» Assignment
Your task is to reproduce exactly the lines that run from the beginning of the data through the line where "Given: Click the" appears.

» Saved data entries
>>>>>

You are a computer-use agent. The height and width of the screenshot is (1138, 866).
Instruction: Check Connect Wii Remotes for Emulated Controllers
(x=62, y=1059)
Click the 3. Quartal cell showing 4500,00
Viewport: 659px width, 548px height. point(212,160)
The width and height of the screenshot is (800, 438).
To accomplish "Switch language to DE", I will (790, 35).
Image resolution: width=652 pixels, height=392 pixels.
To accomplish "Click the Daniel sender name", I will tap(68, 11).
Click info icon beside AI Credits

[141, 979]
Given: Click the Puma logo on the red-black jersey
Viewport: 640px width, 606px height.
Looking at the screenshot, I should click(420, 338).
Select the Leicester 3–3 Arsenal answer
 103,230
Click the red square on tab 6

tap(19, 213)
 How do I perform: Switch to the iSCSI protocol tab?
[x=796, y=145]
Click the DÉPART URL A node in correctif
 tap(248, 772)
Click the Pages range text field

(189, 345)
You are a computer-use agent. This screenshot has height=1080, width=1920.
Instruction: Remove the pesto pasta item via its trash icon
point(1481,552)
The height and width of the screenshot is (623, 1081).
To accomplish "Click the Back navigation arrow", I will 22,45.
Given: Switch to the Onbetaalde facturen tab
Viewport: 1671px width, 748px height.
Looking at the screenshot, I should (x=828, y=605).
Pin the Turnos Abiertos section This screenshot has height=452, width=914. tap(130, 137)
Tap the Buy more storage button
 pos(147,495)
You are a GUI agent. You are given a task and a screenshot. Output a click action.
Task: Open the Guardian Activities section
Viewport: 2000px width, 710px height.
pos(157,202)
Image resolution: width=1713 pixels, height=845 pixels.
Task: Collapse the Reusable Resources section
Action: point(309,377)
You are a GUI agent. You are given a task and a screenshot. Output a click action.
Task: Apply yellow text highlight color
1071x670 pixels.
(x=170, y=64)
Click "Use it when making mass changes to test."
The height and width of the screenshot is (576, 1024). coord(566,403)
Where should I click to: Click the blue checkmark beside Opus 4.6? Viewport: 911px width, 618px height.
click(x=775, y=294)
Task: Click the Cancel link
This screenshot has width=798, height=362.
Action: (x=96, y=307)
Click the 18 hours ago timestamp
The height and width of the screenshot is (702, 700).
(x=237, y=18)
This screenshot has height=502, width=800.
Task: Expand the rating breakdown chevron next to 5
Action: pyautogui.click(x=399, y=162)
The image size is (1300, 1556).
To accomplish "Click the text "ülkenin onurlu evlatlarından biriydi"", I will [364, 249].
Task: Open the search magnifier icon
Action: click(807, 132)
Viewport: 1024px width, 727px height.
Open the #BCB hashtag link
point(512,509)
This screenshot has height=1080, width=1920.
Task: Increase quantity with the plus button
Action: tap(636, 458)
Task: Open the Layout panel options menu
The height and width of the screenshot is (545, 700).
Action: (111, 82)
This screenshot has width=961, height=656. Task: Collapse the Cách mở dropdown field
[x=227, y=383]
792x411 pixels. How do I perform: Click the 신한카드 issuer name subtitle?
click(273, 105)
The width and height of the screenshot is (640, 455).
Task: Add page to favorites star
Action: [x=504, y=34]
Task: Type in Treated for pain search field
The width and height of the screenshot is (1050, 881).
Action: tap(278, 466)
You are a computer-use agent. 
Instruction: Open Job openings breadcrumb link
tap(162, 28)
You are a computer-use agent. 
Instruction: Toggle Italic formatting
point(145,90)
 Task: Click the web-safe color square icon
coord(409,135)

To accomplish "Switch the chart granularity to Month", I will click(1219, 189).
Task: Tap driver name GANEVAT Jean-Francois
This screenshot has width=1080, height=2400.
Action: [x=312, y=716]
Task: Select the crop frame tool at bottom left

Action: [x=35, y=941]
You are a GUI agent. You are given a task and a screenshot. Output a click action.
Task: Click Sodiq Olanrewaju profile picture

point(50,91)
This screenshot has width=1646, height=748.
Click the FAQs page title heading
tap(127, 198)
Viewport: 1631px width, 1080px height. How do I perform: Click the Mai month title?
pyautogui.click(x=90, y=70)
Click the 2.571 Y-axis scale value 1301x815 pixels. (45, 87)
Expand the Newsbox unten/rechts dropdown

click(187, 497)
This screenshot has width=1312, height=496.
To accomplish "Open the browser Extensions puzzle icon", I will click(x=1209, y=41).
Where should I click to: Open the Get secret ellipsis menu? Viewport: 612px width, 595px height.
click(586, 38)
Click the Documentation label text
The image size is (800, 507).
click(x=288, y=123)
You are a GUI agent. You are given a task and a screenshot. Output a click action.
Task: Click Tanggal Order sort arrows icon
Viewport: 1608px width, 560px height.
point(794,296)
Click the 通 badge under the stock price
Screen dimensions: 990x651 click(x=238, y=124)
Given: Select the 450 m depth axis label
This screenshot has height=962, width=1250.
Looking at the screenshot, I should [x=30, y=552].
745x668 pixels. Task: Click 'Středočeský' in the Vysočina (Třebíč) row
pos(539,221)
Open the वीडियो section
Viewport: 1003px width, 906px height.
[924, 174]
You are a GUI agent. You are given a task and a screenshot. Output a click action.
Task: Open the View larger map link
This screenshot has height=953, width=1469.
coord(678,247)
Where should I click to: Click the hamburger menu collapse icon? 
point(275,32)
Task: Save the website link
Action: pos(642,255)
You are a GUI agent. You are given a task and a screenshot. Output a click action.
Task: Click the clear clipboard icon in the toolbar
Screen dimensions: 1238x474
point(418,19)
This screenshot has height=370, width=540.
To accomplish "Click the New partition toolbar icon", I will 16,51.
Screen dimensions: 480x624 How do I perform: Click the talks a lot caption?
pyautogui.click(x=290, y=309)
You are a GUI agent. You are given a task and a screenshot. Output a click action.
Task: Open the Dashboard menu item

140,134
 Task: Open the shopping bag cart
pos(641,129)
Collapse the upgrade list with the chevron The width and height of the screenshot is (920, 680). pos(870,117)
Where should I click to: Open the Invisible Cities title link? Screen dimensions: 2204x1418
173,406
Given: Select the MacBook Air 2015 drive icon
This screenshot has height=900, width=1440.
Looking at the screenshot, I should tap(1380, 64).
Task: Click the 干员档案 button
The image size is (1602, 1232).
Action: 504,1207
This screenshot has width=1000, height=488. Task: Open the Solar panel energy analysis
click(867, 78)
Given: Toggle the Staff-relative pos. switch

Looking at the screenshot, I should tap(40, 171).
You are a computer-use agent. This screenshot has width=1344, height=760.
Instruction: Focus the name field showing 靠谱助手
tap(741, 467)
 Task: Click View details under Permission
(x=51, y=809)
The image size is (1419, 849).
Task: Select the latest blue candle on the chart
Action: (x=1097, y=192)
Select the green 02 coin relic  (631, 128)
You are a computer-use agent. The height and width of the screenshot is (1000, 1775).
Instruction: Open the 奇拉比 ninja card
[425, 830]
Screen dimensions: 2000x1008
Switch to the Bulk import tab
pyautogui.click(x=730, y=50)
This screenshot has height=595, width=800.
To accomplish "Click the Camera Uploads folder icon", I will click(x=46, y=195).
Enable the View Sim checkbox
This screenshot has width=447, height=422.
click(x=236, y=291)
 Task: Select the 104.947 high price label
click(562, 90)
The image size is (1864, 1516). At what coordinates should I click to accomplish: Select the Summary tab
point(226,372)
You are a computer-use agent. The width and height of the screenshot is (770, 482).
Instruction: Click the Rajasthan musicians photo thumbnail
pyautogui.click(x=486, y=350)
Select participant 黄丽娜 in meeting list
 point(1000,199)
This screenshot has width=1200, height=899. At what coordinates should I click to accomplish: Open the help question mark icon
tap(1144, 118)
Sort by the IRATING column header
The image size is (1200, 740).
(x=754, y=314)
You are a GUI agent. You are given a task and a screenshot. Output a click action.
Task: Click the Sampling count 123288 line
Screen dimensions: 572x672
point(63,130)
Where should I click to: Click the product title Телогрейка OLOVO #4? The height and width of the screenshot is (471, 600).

<<<<<

» Result
You are a computer-use agent. The height and width of the screenshot is (1138, 866).
Instruction: Check Connect Wii Remotes for Emulated Controllers
(x=62, y=1059)
Click the 3. Quartal cell showing 4500,00
Viewport: 659px width, 548px height. point(212,160)
The width and height of the screenshot is (800, 438).
To accomplish "Switch language to DE", I will (790, 35).
Image resolution: width=652 pixels, height=392 pixels.
To accomplish "Click the Daniel sender name", I will tap(68, 11).
Click info icon beside AI Credits

[141, 979]
Given: Click the Puma logo on the red-black jersey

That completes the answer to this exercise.